§ Word and element locating data

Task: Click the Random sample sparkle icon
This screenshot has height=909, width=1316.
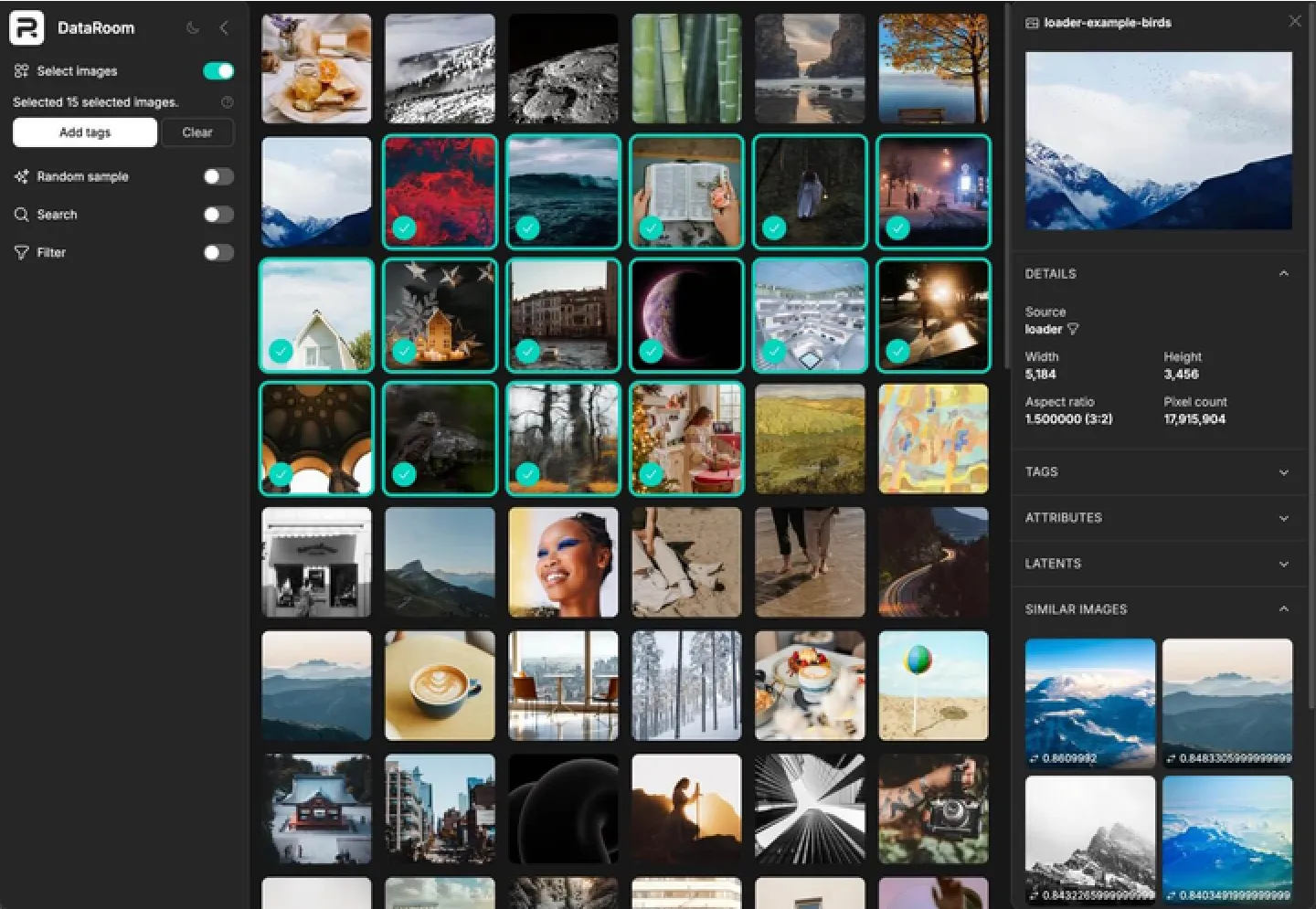Action: [x=21, y=176]
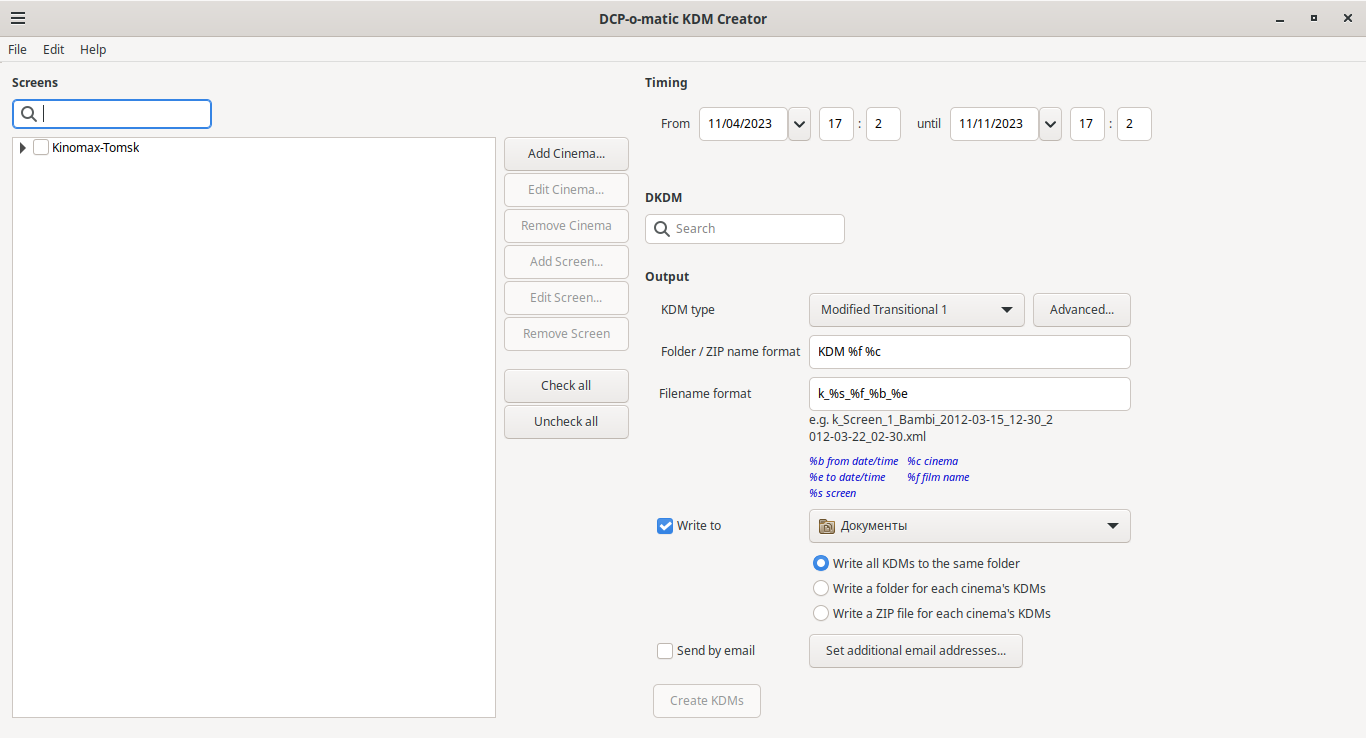
Task: Select Write a ZIP file for each cinema's KDMs
Action: click(821, 614)
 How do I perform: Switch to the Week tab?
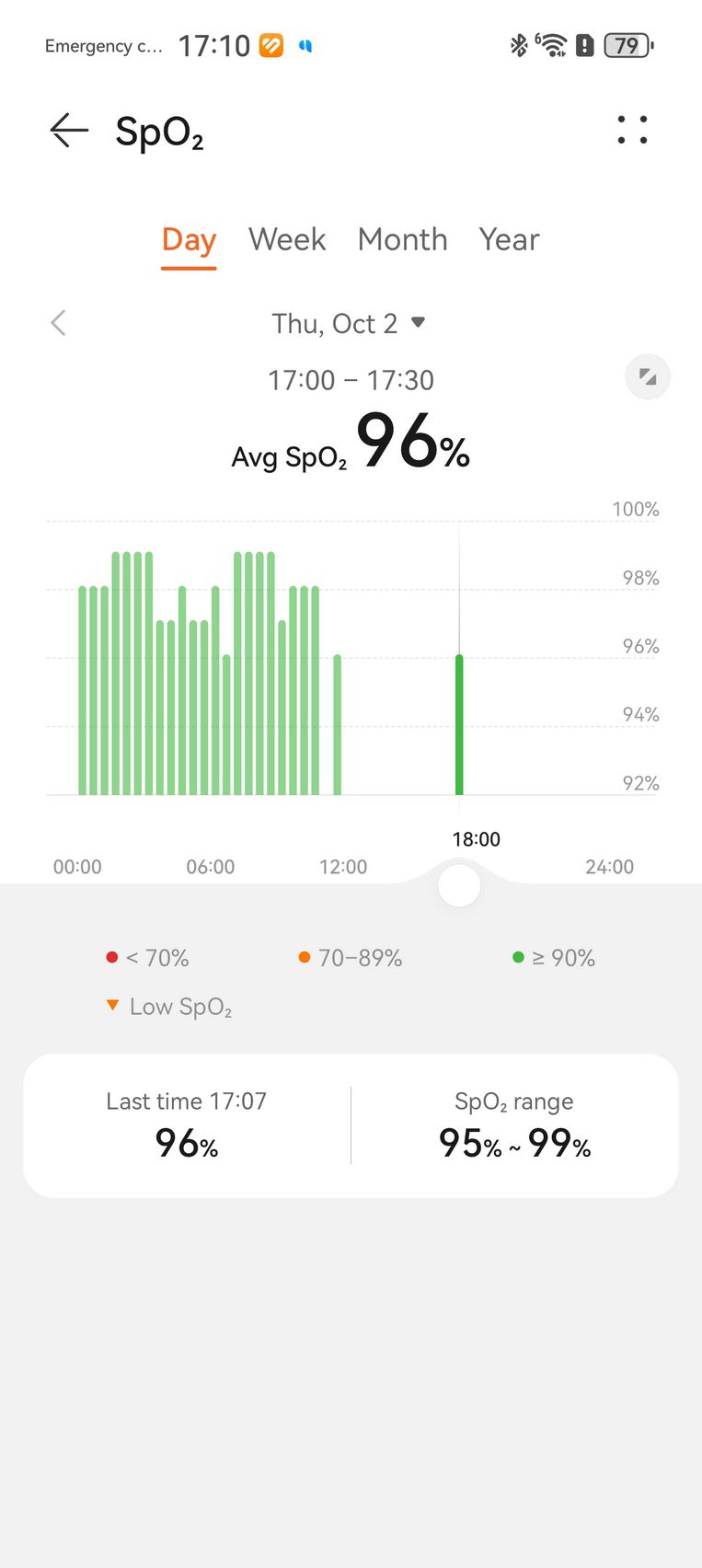click(x=287, y=239)
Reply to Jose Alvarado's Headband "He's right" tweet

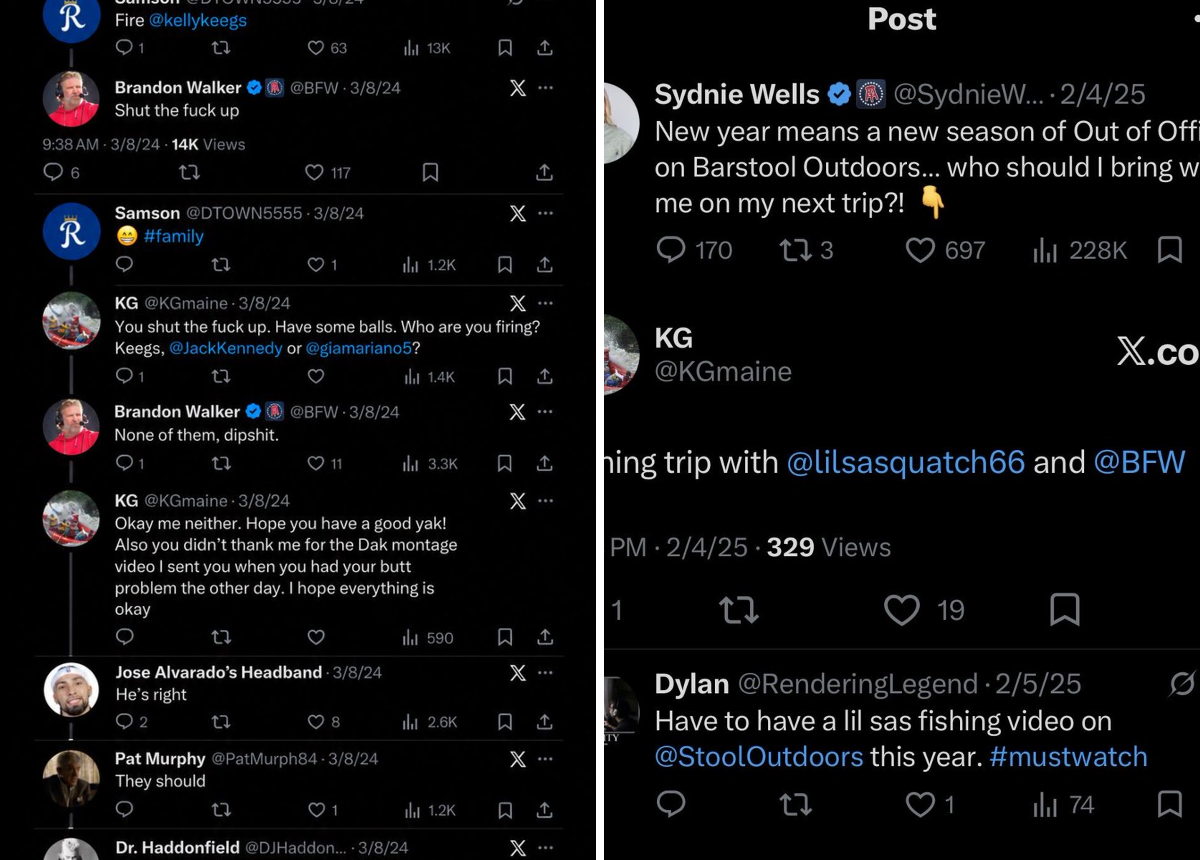pos(124,722)

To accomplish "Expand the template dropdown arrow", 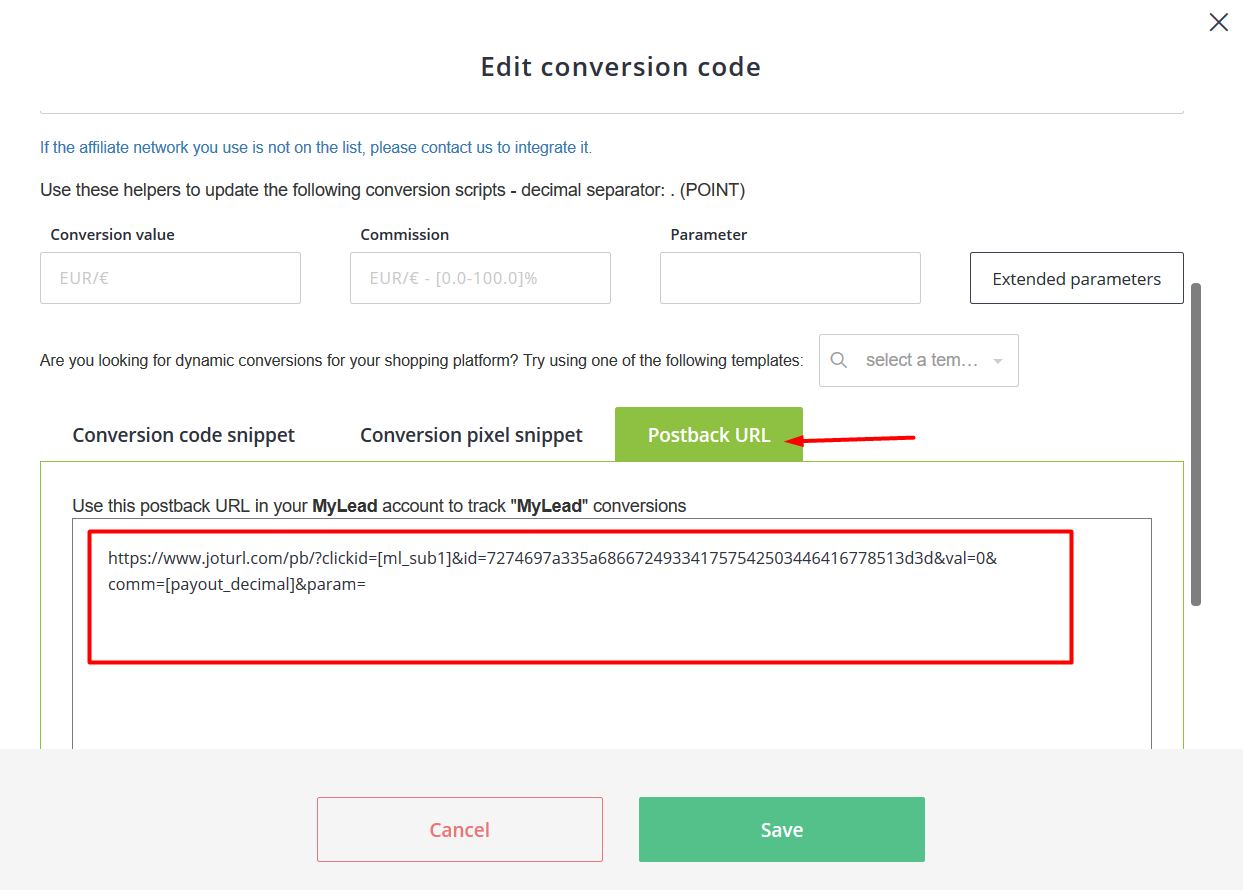I will click(x=997, y=361).
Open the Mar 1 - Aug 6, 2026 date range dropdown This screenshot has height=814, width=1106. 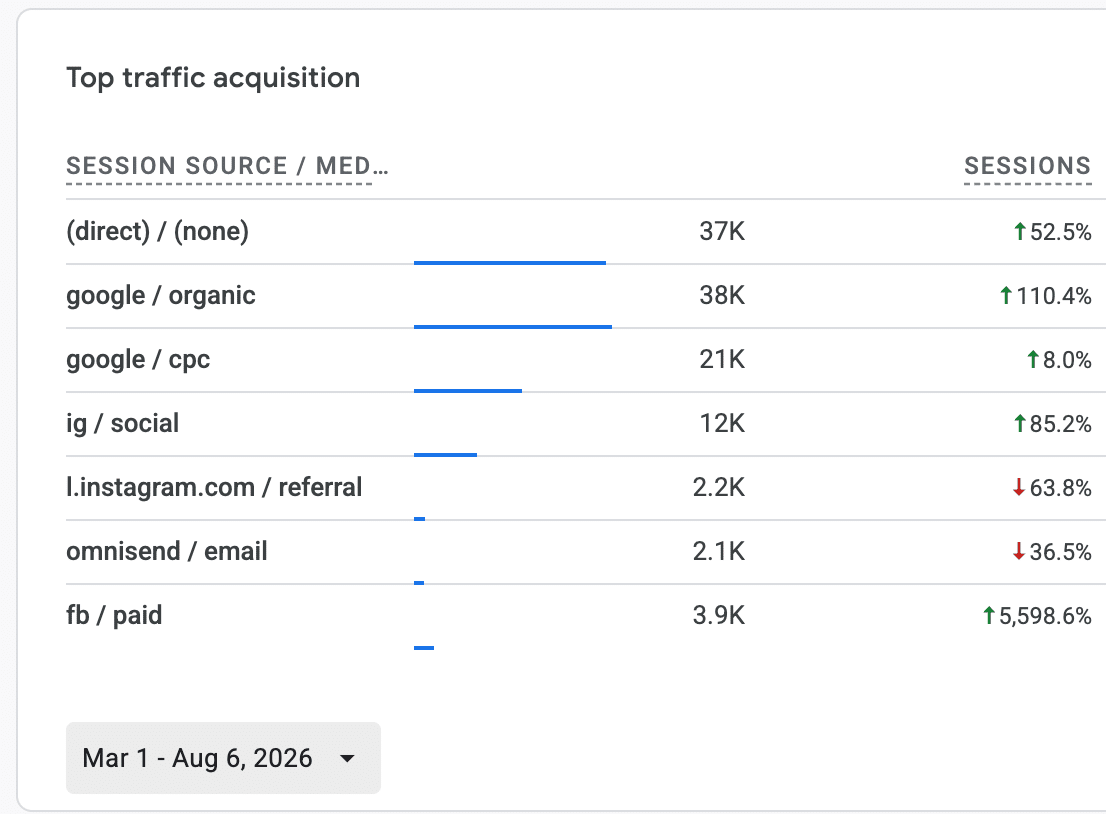[223, 758]
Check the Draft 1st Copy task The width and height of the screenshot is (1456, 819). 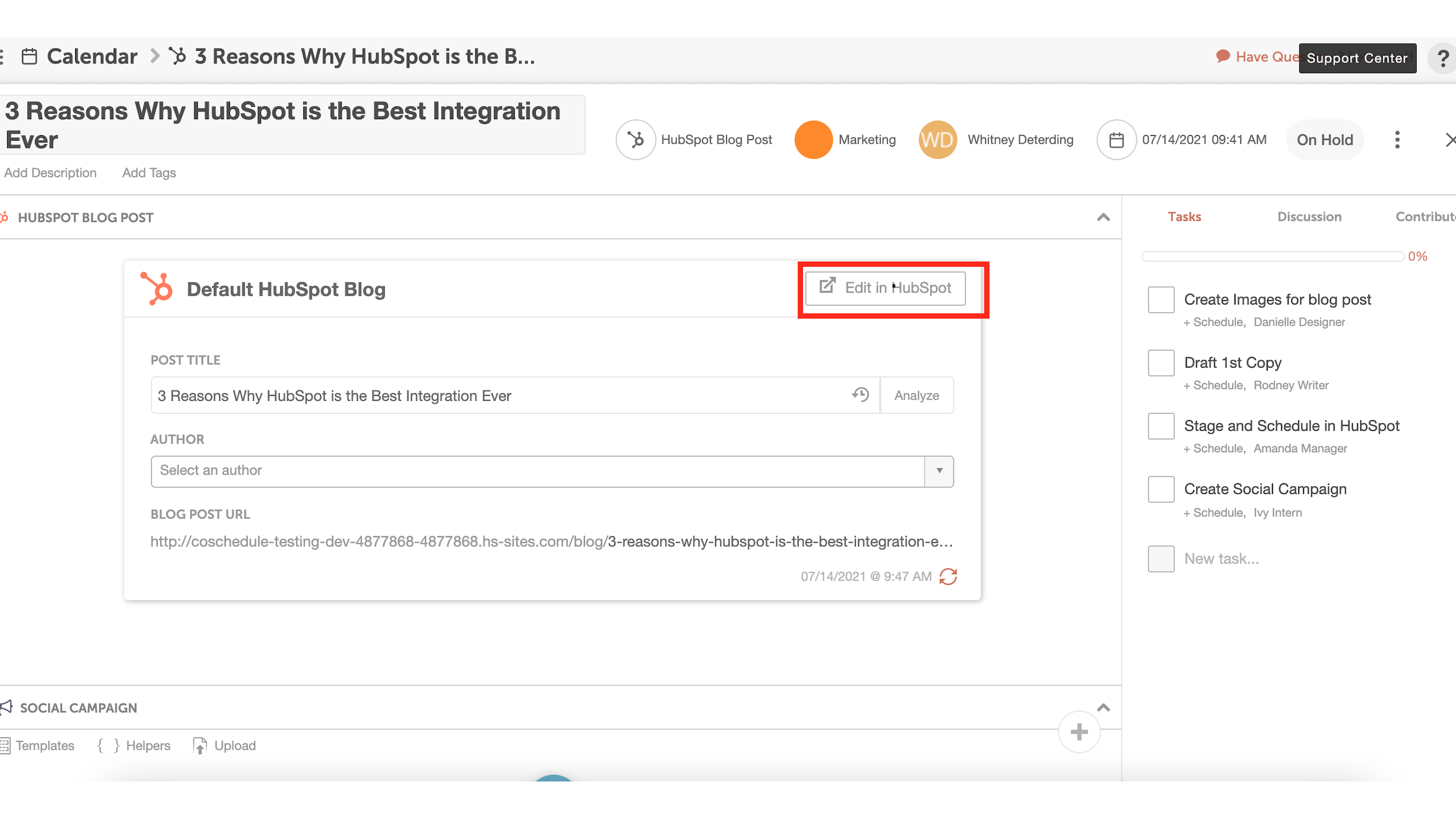pyautogui.click(x=1161, y=363)
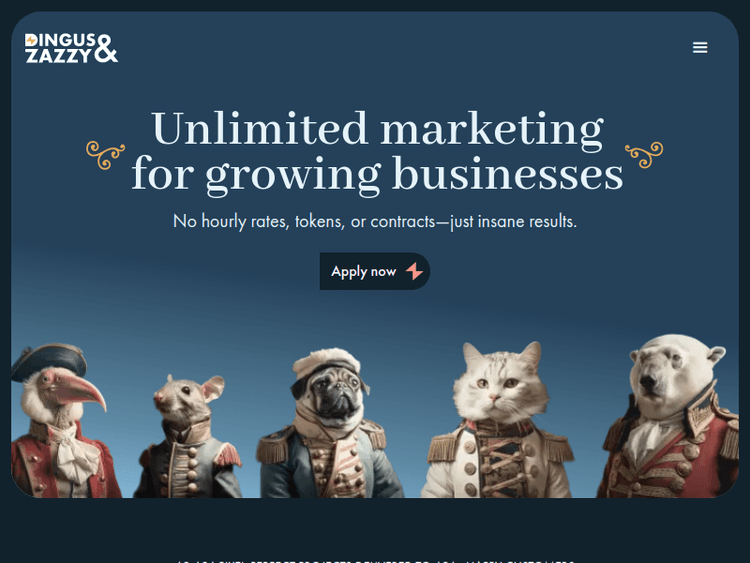This screenshot has width=750, height=563.
Task: Select the vulture in the red coat
Action: [x=60, y=420]
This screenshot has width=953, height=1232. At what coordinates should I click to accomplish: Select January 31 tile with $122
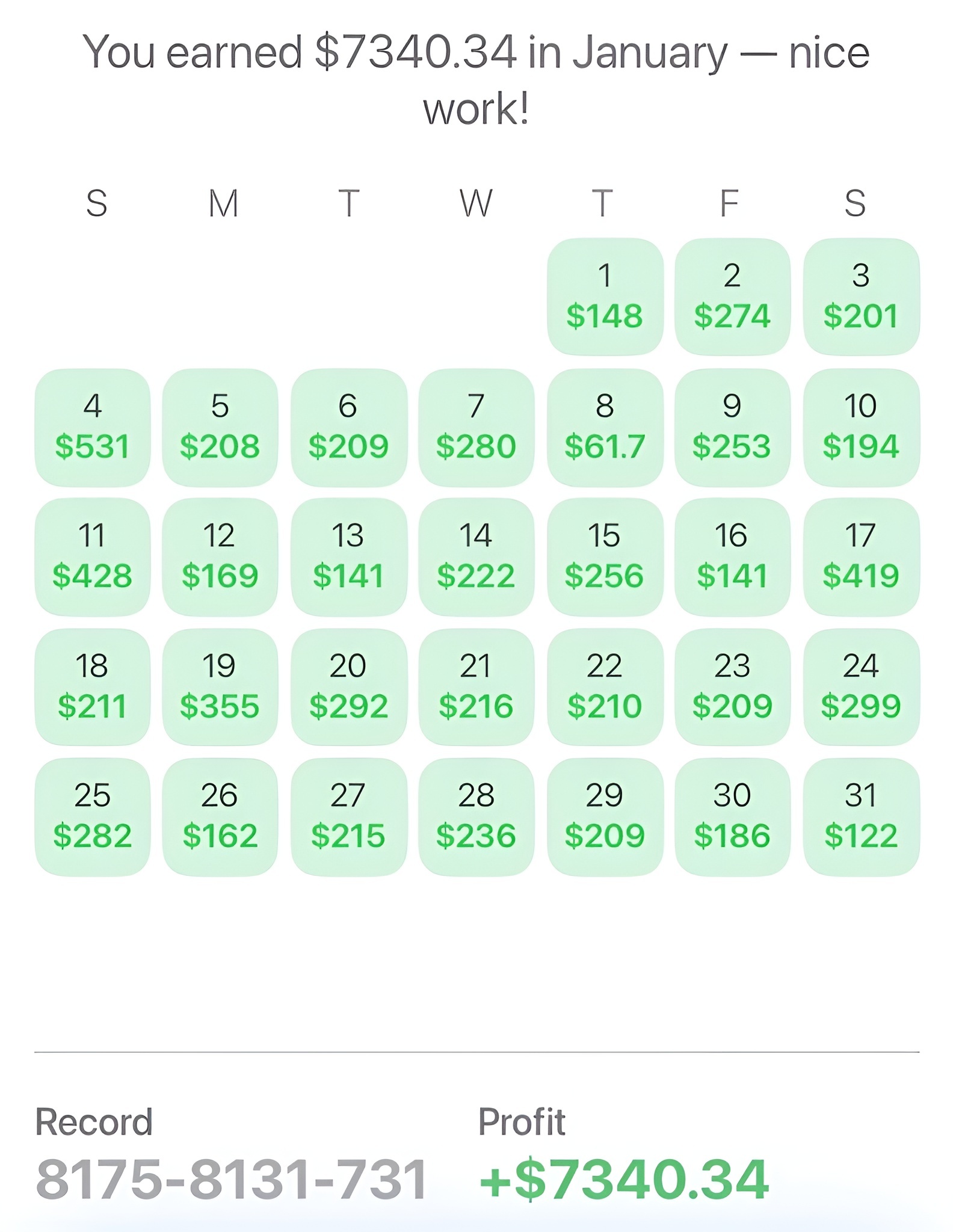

§ Work required
Please pull out the entries word for word, from the first line through the line containing "click(x=287, y=239)", with both of those lines included and the pictures left out.

§ Final result
Task: Click the Random sample sparkle icon
This screenshot has height=909, width=1316.
Action: [x=21, y=176]
Task: Select Write a ZIP file for each cinema's KDMs
Action: click(821, 614)
 How do I perform: Switch to the Week tab?
click(x=287, y=239)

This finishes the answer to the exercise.